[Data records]
══════════════════════════════
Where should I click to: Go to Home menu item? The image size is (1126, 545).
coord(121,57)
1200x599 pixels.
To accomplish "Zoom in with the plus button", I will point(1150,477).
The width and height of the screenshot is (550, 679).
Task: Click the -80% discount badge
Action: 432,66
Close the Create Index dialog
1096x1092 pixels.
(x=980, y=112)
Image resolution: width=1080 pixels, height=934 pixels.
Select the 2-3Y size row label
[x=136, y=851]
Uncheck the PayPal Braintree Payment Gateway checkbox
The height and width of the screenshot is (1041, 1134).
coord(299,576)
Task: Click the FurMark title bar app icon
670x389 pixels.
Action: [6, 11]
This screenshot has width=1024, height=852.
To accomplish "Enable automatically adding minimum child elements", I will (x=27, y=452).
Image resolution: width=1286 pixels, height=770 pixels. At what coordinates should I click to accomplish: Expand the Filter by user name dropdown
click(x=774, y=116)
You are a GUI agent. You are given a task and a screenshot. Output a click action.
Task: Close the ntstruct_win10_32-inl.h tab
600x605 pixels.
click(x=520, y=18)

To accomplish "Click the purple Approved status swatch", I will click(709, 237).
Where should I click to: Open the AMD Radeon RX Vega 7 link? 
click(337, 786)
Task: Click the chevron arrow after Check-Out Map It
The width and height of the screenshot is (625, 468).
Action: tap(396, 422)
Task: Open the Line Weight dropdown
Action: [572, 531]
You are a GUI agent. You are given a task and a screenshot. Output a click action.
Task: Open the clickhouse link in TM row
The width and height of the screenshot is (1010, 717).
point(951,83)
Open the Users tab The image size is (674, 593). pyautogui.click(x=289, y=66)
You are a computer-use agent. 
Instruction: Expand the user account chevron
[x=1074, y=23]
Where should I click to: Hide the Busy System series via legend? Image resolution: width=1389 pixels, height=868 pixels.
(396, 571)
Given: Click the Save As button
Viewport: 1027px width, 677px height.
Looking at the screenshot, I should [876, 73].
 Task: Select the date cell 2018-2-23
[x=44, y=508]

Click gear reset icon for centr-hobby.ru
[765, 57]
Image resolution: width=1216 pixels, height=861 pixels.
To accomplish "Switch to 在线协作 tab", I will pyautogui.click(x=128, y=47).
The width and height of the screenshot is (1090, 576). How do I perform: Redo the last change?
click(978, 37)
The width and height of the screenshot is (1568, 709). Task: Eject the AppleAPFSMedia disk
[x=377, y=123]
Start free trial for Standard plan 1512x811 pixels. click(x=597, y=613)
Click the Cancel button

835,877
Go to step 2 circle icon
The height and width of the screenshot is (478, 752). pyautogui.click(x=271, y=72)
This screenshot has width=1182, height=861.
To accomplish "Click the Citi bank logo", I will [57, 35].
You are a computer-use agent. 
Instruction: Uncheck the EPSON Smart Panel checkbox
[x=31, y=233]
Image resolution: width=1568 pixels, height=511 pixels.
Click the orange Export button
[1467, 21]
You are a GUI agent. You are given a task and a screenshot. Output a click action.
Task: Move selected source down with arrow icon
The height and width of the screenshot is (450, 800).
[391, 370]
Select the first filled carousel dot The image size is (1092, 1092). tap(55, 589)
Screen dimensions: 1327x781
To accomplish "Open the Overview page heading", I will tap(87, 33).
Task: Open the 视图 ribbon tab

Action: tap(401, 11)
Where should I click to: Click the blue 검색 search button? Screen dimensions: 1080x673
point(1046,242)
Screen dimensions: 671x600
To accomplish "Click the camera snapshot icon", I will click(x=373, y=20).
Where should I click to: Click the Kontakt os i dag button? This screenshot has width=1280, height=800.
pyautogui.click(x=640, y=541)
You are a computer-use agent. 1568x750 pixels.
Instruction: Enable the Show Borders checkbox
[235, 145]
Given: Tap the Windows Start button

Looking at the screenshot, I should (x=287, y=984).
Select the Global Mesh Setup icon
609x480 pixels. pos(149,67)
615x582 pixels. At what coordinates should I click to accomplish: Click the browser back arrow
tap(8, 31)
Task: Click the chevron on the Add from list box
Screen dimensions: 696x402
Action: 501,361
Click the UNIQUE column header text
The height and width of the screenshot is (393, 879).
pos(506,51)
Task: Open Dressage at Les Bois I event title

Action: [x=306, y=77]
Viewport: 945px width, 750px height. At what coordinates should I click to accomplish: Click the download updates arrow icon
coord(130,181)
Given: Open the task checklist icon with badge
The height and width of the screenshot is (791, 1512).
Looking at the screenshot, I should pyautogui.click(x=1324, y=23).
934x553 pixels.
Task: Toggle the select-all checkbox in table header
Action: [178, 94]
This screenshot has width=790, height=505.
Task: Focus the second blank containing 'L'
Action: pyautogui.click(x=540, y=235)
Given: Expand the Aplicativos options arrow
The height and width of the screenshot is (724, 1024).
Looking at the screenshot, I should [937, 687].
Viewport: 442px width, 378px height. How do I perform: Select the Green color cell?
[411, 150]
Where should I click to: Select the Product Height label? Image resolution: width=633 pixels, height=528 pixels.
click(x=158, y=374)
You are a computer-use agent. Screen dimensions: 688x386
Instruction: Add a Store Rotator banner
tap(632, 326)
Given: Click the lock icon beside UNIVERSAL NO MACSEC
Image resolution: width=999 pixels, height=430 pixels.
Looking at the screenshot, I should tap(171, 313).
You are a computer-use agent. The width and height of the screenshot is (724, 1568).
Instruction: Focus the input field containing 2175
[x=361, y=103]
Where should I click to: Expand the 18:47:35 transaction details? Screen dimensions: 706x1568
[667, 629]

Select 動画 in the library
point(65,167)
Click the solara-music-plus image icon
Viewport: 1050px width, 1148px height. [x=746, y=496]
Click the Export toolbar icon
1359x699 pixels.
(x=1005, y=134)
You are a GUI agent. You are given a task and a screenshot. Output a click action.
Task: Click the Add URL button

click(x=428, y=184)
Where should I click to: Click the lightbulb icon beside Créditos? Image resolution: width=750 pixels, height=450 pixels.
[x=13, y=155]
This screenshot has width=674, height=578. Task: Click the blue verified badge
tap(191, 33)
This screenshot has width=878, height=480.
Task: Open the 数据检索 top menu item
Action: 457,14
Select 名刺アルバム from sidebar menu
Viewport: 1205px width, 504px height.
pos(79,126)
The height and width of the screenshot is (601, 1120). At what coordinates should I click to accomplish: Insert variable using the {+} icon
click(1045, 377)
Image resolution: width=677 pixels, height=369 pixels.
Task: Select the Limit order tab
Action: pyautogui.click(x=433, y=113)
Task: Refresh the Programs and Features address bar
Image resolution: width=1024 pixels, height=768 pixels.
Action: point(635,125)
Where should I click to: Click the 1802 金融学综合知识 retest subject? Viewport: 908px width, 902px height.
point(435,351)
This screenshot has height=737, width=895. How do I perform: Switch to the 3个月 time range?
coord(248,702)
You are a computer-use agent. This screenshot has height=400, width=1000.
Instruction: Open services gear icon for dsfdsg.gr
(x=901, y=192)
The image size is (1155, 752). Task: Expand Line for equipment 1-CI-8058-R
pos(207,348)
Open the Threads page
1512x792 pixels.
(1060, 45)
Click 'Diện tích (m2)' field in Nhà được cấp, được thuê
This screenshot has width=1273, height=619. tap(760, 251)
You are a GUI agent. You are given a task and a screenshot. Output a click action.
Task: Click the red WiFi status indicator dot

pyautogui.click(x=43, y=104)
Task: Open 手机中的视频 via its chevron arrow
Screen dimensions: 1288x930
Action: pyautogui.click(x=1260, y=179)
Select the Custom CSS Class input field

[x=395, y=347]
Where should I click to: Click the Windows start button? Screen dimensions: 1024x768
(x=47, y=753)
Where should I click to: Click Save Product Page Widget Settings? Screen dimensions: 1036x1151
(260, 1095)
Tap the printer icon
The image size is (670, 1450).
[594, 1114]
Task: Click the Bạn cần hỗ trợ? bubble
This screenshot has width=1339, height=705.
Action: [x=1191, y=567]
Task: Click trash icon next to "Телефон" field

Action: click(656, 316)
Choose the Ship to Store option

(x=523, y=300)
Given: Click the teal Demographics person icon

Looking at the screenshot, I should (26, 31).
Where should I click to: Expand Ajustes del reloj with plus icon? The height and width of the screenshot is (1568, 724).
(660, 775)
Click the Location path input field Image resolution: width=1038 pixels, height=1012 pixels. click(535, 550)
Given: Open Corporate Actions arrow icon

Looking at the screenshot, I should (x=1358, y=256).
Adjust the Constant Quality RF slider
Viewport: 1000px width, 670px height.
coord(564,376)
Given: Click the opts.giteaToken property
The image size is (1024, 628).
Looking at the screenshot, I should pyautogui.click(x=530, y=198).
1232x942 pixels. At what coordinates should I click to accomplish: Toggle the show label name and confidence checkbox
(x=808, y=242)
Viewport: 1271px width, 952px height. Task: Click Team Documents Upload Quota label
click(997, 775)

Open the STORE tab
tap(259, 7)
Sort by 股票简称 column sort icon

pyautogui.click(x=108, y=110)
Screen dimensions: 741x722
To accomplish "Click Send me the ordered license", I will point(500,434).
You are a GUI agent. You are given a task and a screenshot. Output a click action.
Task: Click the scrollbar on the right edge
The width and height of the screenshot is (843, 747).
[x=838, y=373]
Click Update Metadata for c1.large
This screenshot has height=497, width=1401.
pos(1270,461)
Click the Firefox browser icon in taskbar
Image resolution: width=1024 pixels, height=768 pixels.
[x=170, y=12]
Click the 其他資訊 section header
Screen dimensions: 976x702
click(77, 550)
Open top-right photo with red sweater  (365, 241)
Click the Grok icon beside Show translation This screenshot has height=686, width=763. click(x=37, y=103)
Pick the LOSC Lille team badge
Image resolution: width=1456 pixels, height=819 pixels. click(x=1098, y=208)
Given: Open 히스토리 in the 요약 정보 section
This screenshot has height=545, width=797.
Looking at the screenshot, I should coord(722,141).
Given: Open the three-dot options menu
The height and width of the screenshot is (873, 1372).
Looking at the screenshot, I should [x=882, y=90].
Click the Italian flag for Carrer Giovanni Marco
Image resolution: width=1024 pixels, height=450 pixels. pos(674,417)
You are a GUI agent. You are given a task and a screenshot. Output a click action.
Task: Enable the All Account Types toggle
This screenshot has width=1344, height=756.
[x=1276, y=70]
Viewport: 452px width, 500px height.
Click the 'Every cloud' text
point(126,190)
══════════════════════════════
[Description of the task] Write down exactly the span of lines above from the one containing "Viewport: 945px width, 750px" to the one containing "Given: Expand the Aplicativos options arrow", both ends included.

[Worked solution]
Viewport: 945px width, 750px height. At what coordinates should I click to accomplish: Click the download updates arrow icon
coord(130,181)
Given: Open the task checklist icon with badge
The height and width of the screenshot is (791, 1512).
Looking at the screenshot, I should pyautogui.click(x=1324, y=23).
934x553 pixels.
Task: Toggle the select-all checkbox in table header
Action: [178, 94]
This screenshot has width=790, height=505.
Task: Focus the second blank containing 'L'
Action: pyautogui.click(x=540, y=235)
Given: Expand the Aplicativos options arrow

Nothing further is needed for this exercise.